If my board, for instance BBC:microbit or Arduino Nano BLE Sense, has two wireless channels.
Is it possible to create a ML model that classify these channels based on SNR or RSSI information?
I don’t understand how to create the dataset. It seems that most of the examples that I found for EdgeImpulse are written considering other features such as audios or images from camera.
Not started yet, because I don’t know how to build my dataset.
Data exchange between to wireless nodes.
My recommendation would be to capture your RSSI data in an CSV with timestamps. One sample might look like the following:
timestamp rssi_1 rssi_2
0, -76, -72
10, -73, -68
20, -70, -56
120, -81, 67
You can then import that data using our CSV Wizard. Please note that at this time, Edge Impulse does not work with more than one model at a time.
Thank you for the reply.
Indeed, I’m doing it in the way that you suggested.
One question: how many measurements should I do?
I see that EdgeImpulse requires some minimum dataset.
Do I have to save each CSV with a label?
Do I have to split them to increase the number of datasets with labels?

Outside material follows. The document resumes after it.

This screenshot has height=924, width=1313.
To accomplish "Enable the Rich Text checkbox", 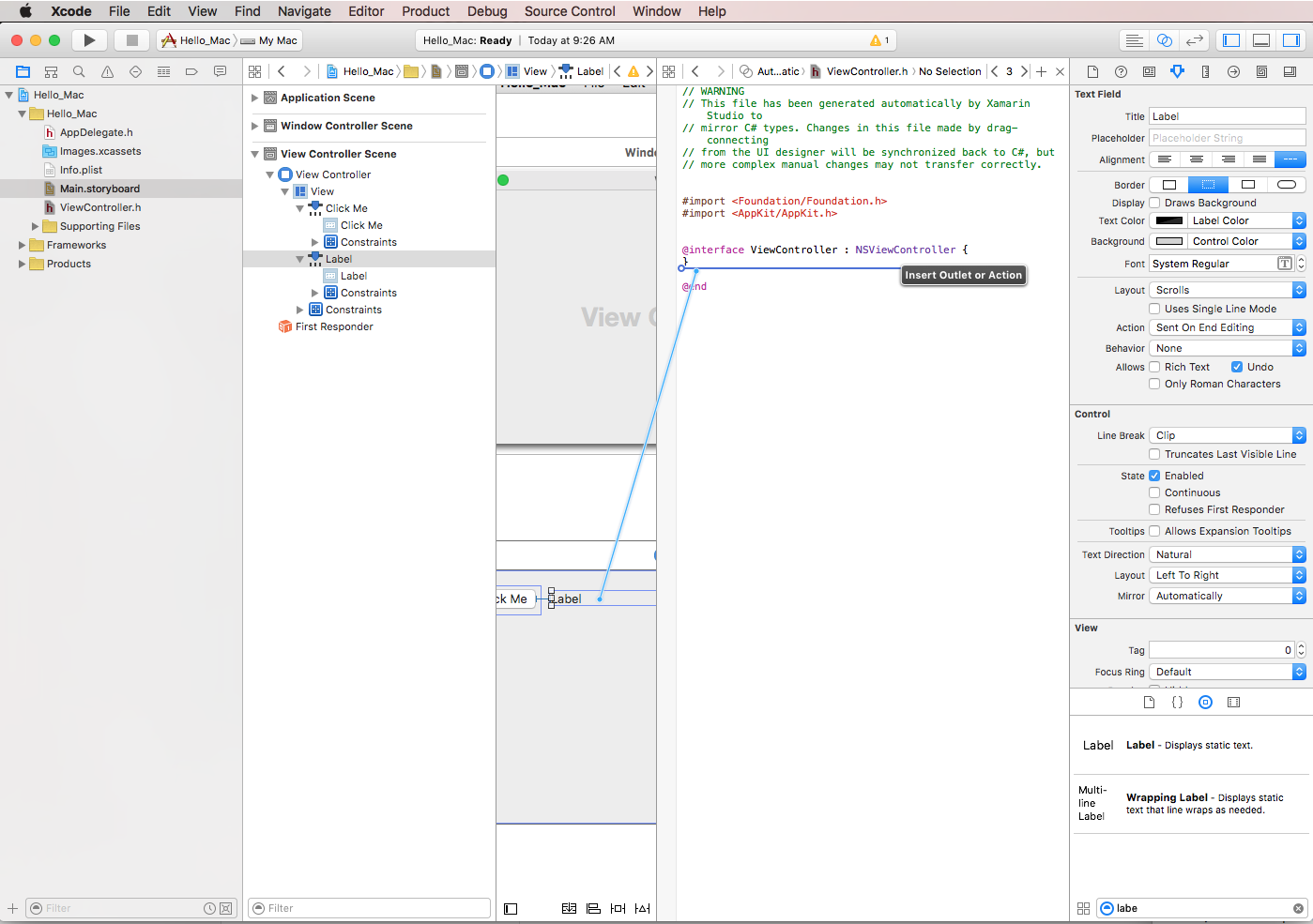I will tap(1155, 367).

If you can give me some hints, it might be very useful!
The number of measurements is up to you, and it’s a tradeoff between resolution (sampling frequency), which gets you more information, and the amount of processing power and memory you can afford on your end device. For inferring channel information based on RSSI data, I do not know what kind of sampling frequency is required–I’m assuming that is something you are familiar with and could offer some insights into.

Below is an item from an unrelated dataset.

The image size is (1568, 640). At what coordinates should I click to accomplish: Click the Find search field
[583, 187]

You need to save each .csv file with its own label: one label per CSV.
Thank you for your comments.
The RSSI is something that changes for each message that I transmit with my radio.

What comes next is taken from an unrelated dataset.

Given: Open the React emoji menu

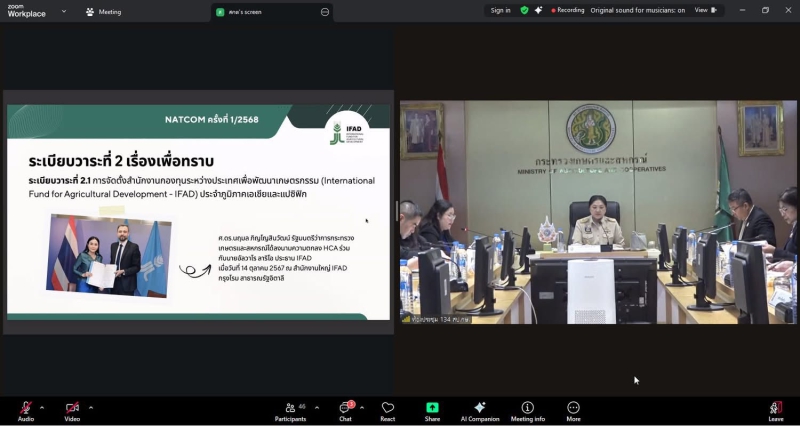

If tx one message for each second, what should be the sampling frequency? I’m asking to understand the general rule.
For the rest, my final target is the Arduino Nano BLE Sense rev.2. How do I understand the amount of resources I need during the EdgeImpulse workflow?
I really do not know what kind of sampling frequency would be required to identify signals based on RSSI. That’s something you would need to experiment with. My suggestion is to sample at the highest possible frequency, see if you can train a model to classify signals accurately, then downsample and try again. Keep downsampling until your model accuracy is no longer acceptable.
Edge Impulse will automatically estimate the resources required to run your model for a given platform. On the dashboard of your project, select your target board (or something close to it). Once you have trained your model, head to the Deployment page, select your deployment method (e.g. Arduino library), and you should see an estimate of RAM, flash, and inference times listed in a chart.